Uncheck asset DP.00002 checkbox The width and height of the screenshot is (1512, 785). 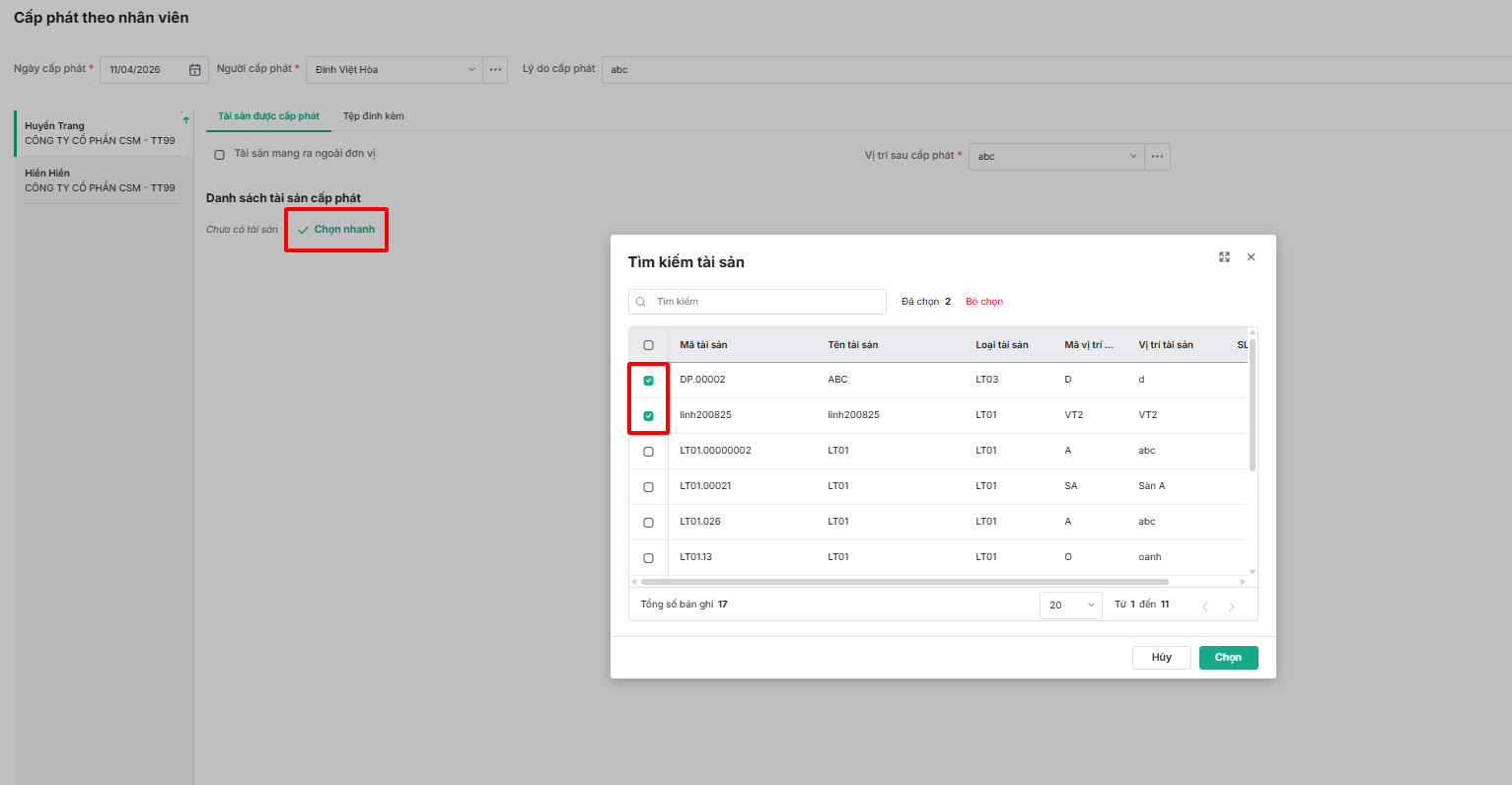[648, 381]
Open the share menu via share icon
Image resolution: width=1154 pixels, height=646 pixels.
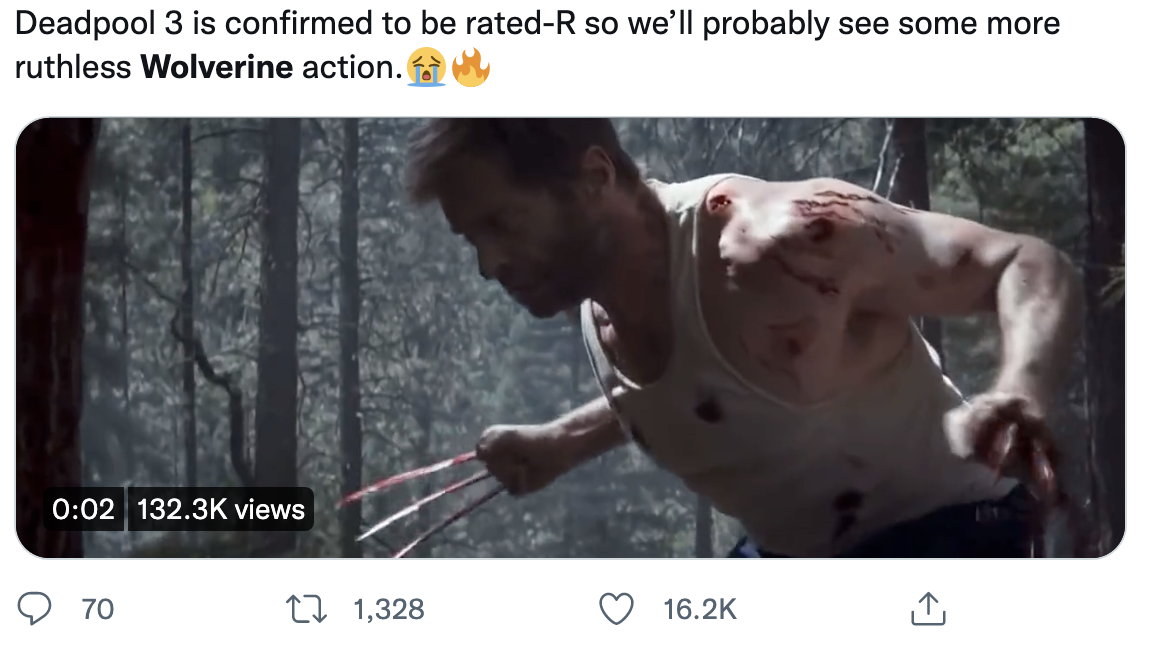pyautogui.click(x=925, y=608)
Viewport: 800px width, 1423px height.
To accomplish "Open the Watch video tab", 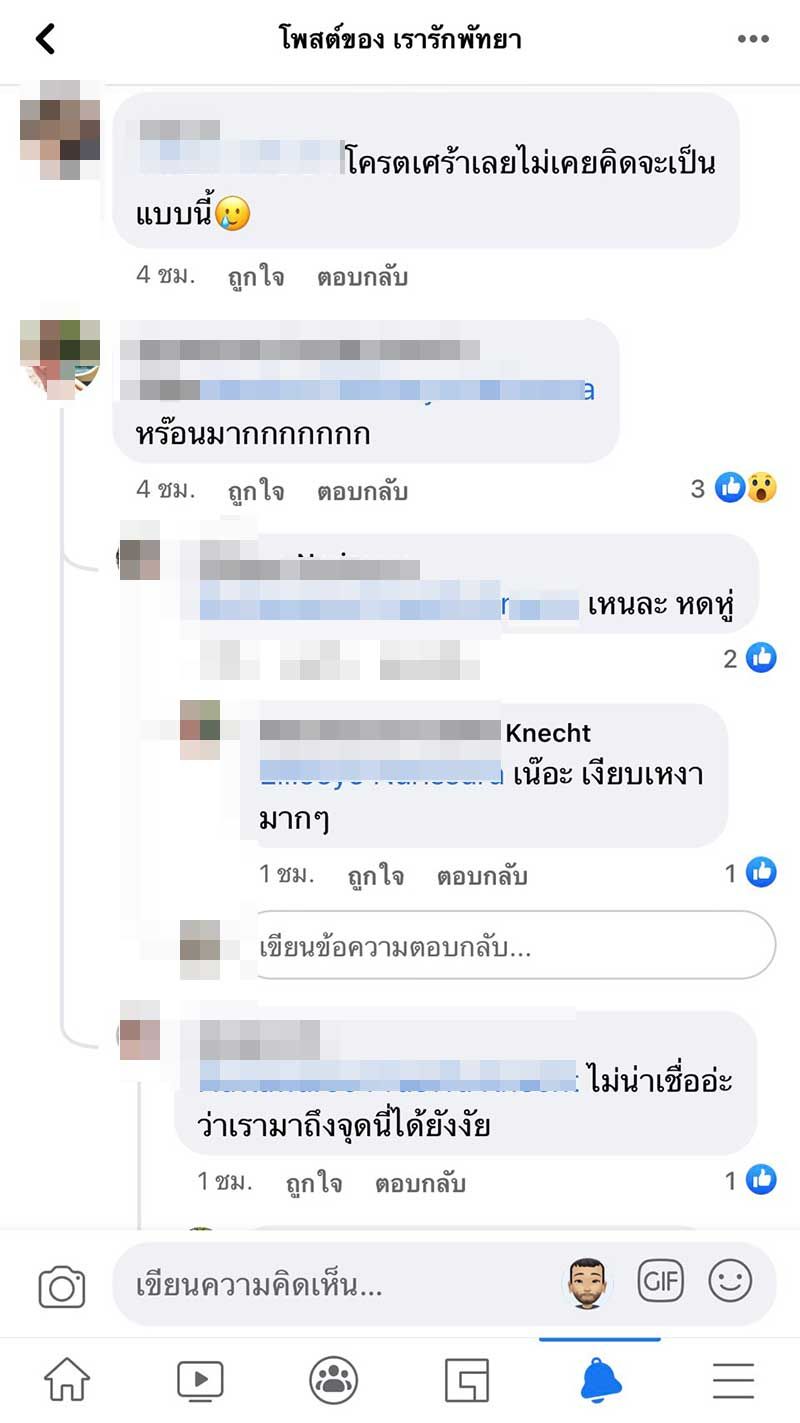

**REQUIREMENTS:**
Rewrite the stretch from the line containing "Open the share menu via share icon" through the end of the rows, replacing "Viewport" with "Display" and leaving everything else unchanged. Omit the pictures from your answer.

**ANSWER TO THIS PROBLEM:**
Open the share menu via share icon
Image resolution: width=1154 pixels, height=646 pixels.
pyautogui.click(x=925, y=608)
Display: 800px width, 1423px height.
To accomplish "Open the Watch video tab", 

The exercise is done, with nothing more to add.